══ TEXT PASSAGE ══

Larry Swedroe tackles research into how managing volatility shapes outcomes and utility.
There’s a large body of research demonstrating that, while past returns do not predict future returns, past volatility largely predicts future near-term volatility.
For example, since 1926, the correlation of returns between adjacent 60-trading-day periods is essentially zero. In contrast, the correlation rises to 0.55 for risk as measured by standard deviation. Evidence that past volatility predicts future volatility has been found not only in stocks, but in bonds, commodities and currencies.
Based on evidence that shows they improve portfolio efficiency, managed volatility strategies have been developed to adjust exposures in inverse relation to a risk estimate.
The aim of managed volatility strategies is to stabilize realized portfolio volatility through time and produce a more efficient portfolio with less downside risk.
Funds such as AQR’s Style Premia Alternative Fund (QSPRX), AQR’s Managed Futures Strategy Fund (AQMRX) and the Stone Ridge All Asset Variance Risk Premium Fund (AVRPX) have been successfully managing portfolios to a targeted volatility for a number of years now—increasing leverage and exposure when volatility is falling and decreasing them when volatility is rising. (Full disclosure: My firm, Buckingham Strategic Wealth, recommends AQR and Stone Ridge funds in constructing client portfolios.)
Using Volatility To Mitigate Risk
Anna Dreyer and Stefan Hubrich contribute to the literature on managed volatility strategies through their November 2017 paper, “Tail Risk Mitigation with Managed Volatility Strategies.”

═══
══ STORED DATA ══

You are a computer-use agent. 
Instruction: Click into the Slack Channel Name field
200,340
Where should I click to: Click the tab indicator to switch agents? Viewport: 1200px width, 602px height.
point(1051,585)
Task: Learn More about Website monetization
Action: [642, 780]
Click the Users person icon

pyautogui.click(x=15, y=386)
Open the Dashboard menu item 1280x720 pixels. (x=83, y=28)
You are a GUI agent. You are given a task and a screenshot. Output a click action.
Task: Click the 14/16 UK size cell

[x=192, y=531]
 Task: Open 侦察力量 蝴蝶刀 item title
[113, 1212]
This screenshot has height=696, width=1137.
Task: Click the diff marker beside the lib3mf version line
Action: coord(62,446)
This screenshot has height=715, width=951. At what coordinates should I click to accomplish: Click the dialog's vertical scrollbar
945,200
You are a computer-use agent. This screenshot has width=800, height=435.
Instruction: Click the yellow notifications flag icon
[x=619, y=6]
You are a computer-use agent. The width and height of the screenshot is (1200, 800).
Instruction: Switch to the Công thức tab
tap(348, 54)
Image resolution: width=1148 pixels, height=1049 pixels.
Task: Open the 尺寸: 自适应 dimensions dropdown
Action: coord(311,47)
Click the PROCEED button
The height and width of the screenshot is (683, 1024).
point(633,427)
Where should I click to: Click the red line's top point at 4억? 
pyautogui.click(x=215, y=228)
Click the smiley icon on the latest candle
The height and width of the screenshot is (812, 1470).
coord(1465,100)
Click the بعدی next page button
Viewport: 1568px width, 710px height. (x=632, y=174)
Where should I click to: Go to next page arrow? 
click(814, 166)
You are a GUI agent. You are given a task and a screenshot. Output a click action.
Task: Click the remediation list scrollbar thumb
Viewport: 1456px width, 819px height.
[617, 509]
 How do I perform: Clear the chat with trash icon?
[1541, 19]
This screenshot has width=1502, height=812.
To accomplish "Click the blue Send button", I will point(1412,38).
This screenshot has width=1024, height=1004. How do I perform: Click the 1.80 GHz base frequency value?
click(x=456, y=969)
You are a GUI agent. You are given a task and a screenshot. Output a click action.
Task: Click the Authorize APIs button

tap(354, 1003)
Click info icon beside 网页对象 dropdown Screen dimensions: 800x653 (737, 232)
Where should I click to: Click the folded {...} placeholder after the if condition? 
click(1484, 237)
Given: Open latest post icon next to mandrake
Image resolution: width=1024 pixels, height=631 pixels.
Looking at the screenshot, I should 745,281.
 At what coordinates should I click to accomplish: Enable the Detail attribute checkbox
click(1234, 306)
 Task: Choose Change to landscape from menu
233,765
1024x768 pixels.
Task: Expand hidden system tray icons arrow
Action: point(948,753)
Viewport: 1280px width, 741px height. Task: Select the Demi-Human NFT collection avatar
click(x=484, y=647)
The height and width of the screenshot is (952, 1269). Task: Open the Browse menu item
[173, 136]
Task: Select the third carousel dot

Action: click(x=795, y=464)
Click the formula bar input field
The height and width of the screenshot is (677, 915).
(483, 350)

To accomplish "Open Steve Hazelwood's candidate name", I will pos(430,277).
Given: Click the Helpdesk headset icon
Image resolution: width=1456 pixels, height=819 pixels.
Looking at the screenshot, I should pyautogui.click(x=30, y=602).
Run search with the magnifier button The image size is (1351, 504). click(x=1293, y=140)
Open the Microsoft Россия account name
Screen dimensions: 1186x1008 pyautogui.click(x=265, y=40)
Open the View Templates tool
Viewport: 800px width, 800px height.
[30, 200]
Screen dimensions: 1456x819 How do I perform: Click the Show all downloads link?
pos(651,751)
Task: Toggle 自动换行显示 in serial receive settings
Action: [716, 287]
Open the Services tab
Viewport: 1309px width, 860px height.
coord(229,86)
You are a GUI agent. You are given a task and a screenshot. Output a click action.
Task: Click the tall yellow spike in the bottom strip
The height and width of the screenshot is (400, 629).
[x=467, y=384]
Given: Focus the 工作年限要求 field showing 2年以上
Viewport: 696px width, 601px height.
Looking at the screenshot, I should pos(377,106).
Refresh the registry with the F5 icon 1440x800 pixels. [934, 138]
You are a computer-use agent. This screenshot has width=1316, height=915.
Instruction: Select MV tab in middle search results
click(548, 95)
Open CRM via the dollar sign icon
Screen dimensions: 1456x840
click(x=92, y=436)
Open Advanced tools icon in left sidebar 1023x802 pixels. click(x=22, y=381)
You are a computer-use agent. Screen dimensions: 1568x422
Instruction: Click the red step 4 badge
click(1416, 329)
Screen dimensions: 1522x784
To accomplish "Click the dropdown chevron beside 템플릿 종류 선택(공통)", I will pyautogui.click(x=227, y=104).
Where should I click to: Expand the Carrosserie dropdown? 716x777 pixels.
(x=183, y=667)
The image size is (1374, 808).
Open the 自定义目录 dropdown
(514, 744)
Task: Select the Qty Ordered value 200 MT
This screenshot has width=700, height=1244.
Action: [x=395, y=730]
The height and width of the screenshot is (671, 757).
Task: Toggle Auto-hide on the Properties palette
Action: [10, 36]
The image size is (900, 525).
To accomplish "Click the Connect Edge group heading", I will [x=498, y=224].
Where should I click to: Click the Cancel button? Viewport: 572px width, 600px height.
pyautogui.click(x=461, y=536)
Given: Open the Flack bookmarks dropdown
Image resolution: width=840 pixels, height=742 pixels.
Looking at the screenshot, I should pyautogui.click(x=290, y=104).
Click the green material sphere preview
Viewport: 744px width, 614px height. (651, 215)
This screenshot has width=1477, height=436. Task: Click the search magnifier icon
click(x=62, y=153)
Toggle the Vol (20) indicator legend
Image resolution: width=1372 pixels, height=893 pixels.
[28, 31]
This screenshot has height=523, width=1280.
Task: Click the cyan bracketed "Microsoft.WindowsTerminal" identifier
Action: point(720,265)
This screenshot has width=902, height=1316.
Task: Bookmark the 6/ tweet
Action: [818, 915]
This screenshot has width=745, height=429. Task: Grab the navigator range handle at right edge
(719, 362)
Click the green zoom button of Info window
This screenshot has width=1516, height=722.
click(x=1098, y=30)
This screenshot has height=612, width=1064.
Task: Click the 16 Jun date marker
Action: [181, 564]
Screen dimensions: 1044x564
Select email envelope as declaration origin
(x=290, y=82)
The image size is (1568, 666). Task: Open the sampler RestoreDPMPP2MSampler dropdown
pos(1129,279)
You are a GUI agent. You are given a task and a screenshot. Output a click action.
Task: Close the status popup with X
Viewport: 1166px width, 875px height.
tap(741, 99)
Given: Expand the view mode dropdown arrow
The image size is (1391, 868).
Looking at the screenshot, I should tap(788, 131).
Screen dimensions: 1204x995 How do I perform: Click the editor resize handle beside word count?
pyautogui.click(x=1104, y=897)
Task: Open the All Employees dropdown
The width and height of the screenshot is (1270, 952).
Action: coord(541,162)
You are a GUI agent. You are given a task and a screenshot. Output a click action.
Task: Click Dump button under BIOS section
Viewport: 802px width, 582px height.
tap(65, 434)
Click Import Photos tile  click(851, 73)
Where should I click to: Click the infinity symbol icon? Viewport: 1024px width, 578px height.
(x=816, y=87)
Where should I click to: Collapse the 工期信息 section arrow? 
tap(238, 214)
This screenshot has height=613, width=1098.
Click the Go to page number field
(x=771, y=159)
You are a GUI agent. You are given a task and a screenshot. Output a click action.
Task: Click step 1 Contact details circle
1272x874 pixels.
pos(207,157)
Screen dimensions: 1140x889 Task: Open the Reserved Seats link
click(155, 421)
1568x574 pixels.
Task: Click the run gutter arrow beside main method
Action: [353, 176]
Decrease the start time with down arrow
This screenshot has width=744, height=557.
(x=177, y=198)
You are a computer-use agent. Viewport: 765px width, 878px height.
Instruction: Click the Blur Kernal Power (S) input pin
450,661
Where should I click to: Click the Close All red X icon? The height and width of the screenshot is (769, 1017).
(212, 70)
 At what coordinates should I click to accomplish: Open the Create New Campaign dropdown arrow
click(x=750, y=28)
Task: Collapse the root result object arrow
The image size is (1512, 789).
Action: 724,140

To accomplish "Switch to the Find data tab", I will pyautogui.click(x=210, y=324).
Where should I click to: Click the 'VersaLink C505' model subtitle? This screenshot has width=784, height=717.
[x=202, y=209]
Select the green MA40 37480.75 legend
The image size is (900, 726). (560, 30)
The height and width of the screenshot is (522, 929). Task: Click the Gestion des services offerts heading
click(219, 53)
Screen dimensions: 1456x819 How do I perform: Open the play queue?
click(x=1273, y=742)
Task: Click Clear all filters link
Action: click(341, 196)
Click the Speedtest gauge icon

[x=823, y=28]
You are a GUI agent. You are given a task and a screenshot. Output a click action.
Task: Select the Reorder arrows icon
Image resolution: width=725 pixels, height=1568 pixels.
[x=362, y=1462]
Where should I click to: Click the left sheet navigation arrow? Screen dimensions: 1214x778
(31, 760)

═══

EXERCISE INSTRUCTIONS
1. Print the part of the managed volatility passage starting at "The aim of managed" and ending at "less downside risk.".
2. Answer these questions using the managed volatility passage:
(a) What correlation for risk, measured by standard deviation, is reported between adjacent 60-trading-day periods?
(b) In what month and year did Anna Dreyer and Stefan Hubrich publish their paper?
(c) What is the name of the firm that recommends AQR and Stone Ridge funds?
3. Pick up the managed volatility passage after its final sentence and keep writing.
The listing has no connection to the managed volatility passage.

RESPONSES
1.
The aim of managed volatility strategies is to stabilize realized portfolio volatility through time and produce a more efficient portfolio with less downside risk.

2.
(a) 0.55
(b) November 2017
(c) Buckingham Strategic Wealth

3.
Their study covered the period 1926 through 2016. The authors found managed volatility (MV) strategies that dynamically alter their daily equity market exposure according to the ratio of realized past long-term equity volatility to trailing 20-day realized volatility (the former represents the volatility target; the latter represents the forecast) have “consistently hugged the target volatility within a much tighter range than the benchmark itself.”
Dreyer and Stefan Hubrich write: “This observation holds even during turbulent market episodes like the mid-1970s, the 1987 crash, the tech bubble/crash in the early 2000s, and the Global Financial Crisis (GFC) in 2008-09.” More specifically, they found 90% of their realized volatility observations for MV fell into the 0.68% to 1.59% interval, while the range for the benchmark was much wider, at 0.41% to 2.04%.
Reduced volatility and less downside risk are clearly important both to risk-averse investors and to all investors who are in the withdrawal stage, when the sequence of returns can matter greatly. Reduced downside risk can also help investors prone to panicked selling, which generally increases in severe bear markets.
While MV strategies are related to time-series momentum, they don’t perform similarly in all environments. However, realized volatility and returns tend to be negatively correlated.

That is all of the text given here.